Natural conditions, area fertility, climate will exercise their influence . . . but by themselves they can give no indication of the number of inhabitants which the country can ultimately sustain. Ultimate results will depend on whether a people is educated and intelligent…whether its social system does or does not encourage the widest expansion of economic effort; whether intelligent use is made of natural resources; and finally—and in very high degree—on whether the government exerts itself to increase the country’s absorptive capacity or is indifferent to it .
These are the very factors—an educated populace, a healthy and empowered economy and society, productive use of natural resources, and indigenous control over the land’s absorptive capacity—that Israel has largely denied Palestinians. Since the beginning of the occupation, that denial has been said to be indefinite or transitional—a condition imposed on Palestinians with the promise of something better on the horizon. I will never forget what a dear friend, the late medical doctor Hatem Abu Ghazaleh, told me on my first trip to Gaza in 1985: “Nothing is more permanent than the temporary.”

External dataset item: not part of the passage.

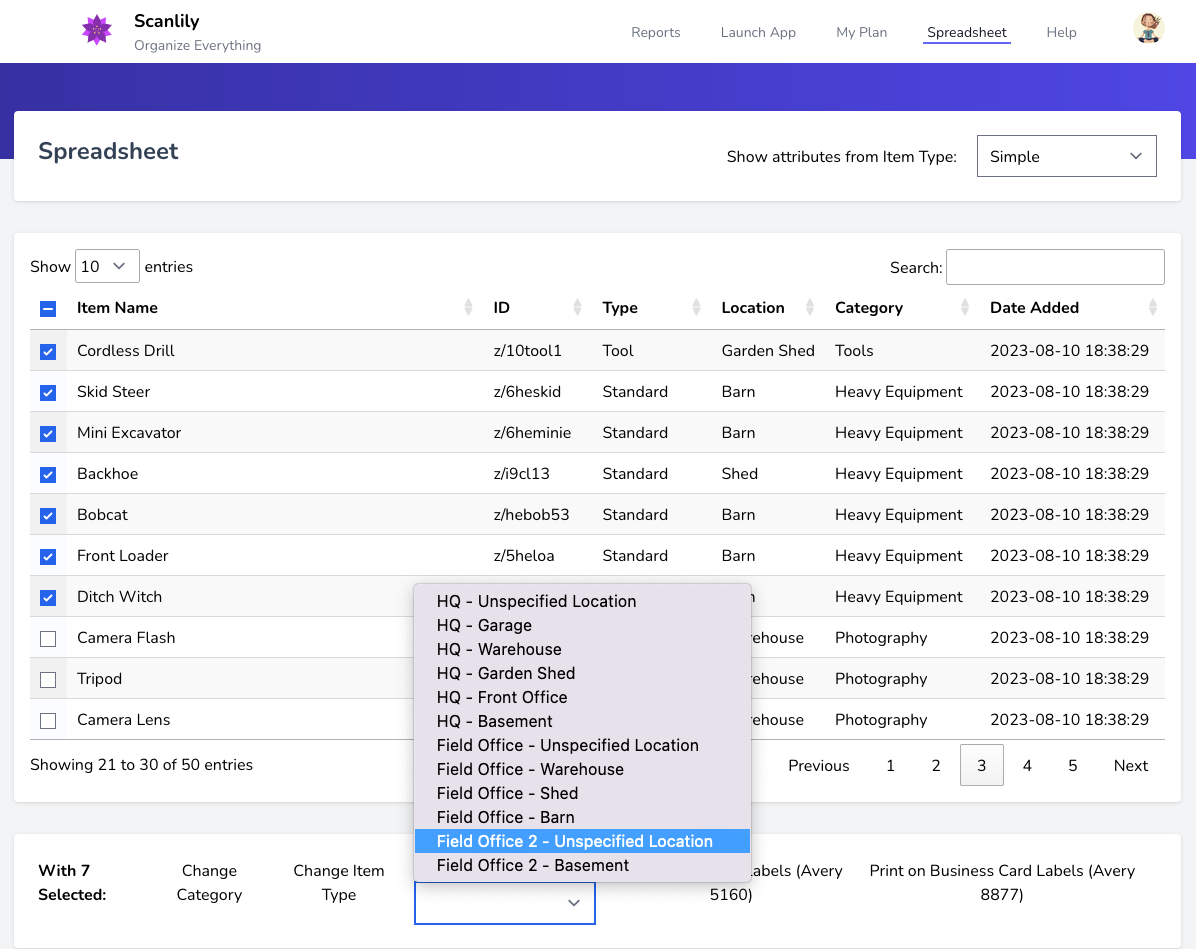Sort by Date Added column arrows

[1153, 308]
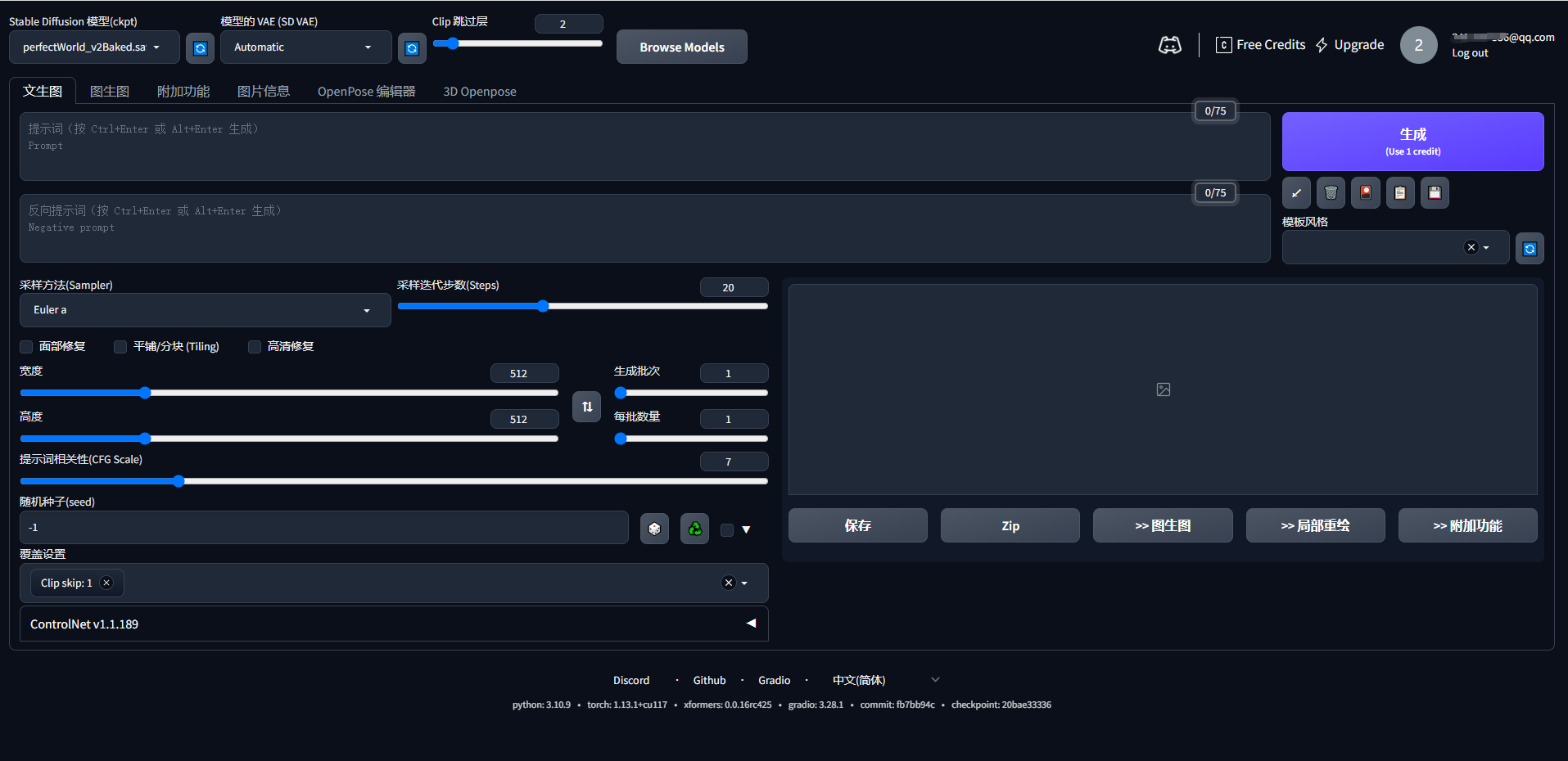Open the Euler a sampler dropdown

point(205,310)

Sara Roy is an associate of the Center for Middle Eastern Studies at Harvard University. Her most recent book is Unsilencing Gaza: Reflections on Resistance.
- See also Adam Johnson, “The ‘Hunt for Hamas’ Narrative is Obscuring Israel’s Real Plans for Gaza,” The Nation, December 7, 2023; and Yuval Abraham, “‘A mass assassination factory’: Inside Israel’s calculated bombing of Gaza,” +972 Magazine, November 30, 2023.
- I describe this process at greater length in my books The Gaza Strip: The Political Economy of De-development (Institute for Palestine Studies, 1995; Third edition 2016) and Unsilencing Gaza: Reflections on Resistance (London: Pluto Books, 2021), from which some passages in this essay have been adapted.
- I discuss my early days in Gaza in greater detail in the introduction to my Failing Peace: Gaza and the Palestinian Israeli Conflict (London: Pluto Press, 2007).
- Amira Hass, “Israel’s Closure Policy: An Ineffective Strategy of Containment and Repression,” Journal of Palestine Studies, Vol. 31, No. 3 (Spring 2002). Israel first introduced changes in its policy regarding movement restrictions at the beginning of the intifada in 1988. Gazans, for example, had to obtain a magnetic card in order to travel to Israel.
- Although Egypt controls the Rafah border crossing, Israel nonetheless monitors all movement across it. Since October 7, all humanitarian supplies entering Gaza through Rafah must be inspected by Israel.
- This cable was only made public thanks to WikiLeaks.
- Cited in George T. Abed, “The Economic Viability of a Palestinian State,” Journal of Palestine Studies, No. 2, Vol. 19 (1989/1990).